December-January 2019: Editorial

Lighting a Lamp of Desire

The commercial version of Christmas is hard to avoid, even for those who, by choice or by circumstance, don’t participate in it. There’s not much to be said for being po-faced about it, and if we have ears to hear, it can provide both entertainment and wisdom.

I like the way the American singer, Tom Lehrer, pokes fun at Mammon by weaving its message into lines from well-known carols. His best example, I think, is:

Angels we have heard on high
Telling us, ‘Go out and buy.’

Indeed. And while the planning and buying can be a real expression of love for the people we’re blessed to have in our lives, it can also be pumped up to the extent that it becomes exhausting, depleting. While some people get sucked into it all, others can feel quite excluded.

In some respects though, the commercial Christmas is streets ahead of us. I remember, some years back, being struck by the words of an advertisement: ‘It’s the cream that makes Christmas.’ On the face of it, those words are entirely vacuous. But advertisers know that in order to sell their stuff – whether it’s a 50 cent tub of cream or a €50,000 car – the main thing they need to do is touch our imagination and light a lamp of desire within us. We could take a leaf from their book, at least with regard to that lamp of desire.

Christmas, of course, is not about a product but a Person, Jesus, and the promise he holds out – a promise that holds its own at the bar of reason, that captures the imagination, that offers a wonderful plan and project for our lives, and that offers hope to vulnerable and broken hearts. The lovely task of the Christmas ceremonies goes beyond explanation or information; it is a lamp-lighting business, a matter of fanning the embers of desire in those who will attend.

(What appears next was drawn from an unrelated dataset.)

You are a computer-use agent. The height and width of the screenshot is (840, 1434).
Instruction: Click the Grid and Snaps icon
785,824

An image for faith which I find helpful is that of a clear but moonless night. If, on a night like that, you are away from any city or town lights, the countryside will be pitch dark because there is no moon, and yet you will see the night sky very clearly. The sky won’t shed enough light for you to walk by, and yet, with the smallest amount of knowledge, you can find your way by the night sky. Polaris, the North Star, is always to your north, and you can find it with the help of other stars, once you know what constellation to look for.

That night sky does not light up the way, but it can help us find the way, to navigate. Likewise with faith: we needn’t pretend that our faith in Christ lights everything up for us. It does not: people of faith still have to navigate.

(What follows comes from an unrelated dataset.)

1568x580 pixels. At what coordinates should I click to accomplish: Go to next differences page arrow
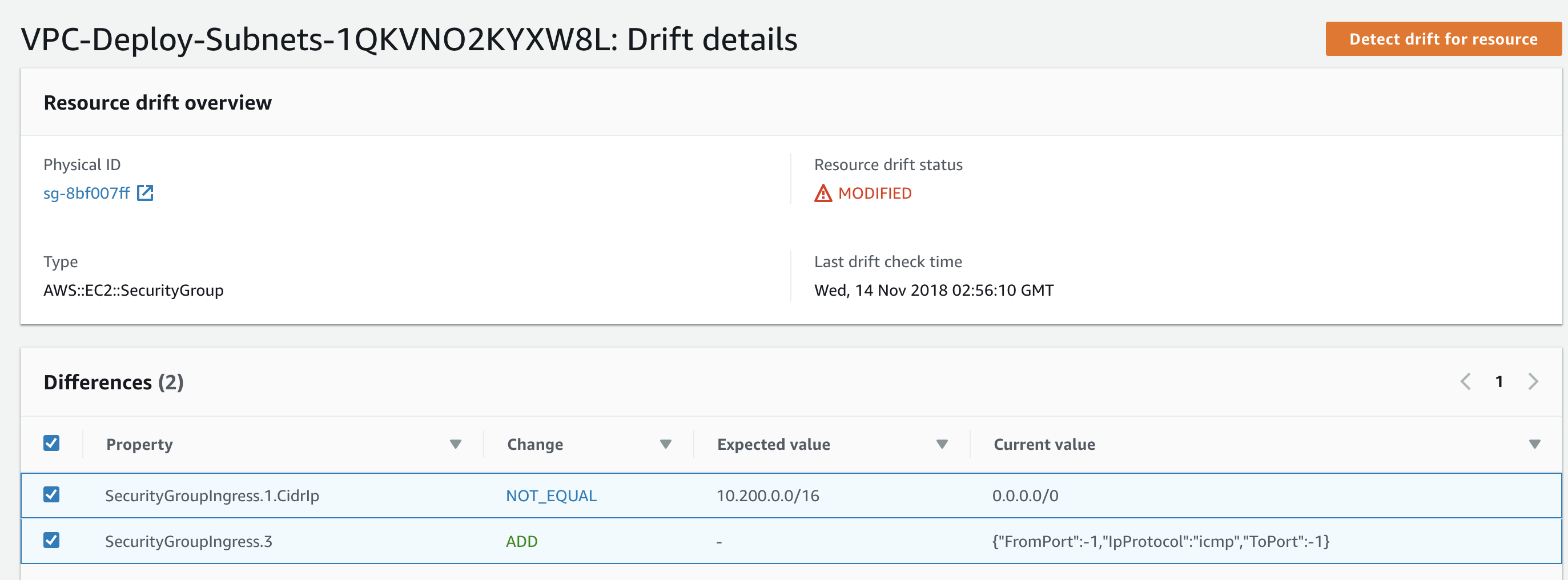(1533, 381)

As Christ’s followers, we take our bearings from him. We still have to take care, to be thoughtful, to make sure we’re looking to the light of Christ rather than to some other light. Yet we find that navigating by Christ makes all the difference. May the Lord whose birth we celebrate help us to be cheerful lamplighters and thoughtful navigators. To each and every reader, a very happy Christmas and a blessed New Year.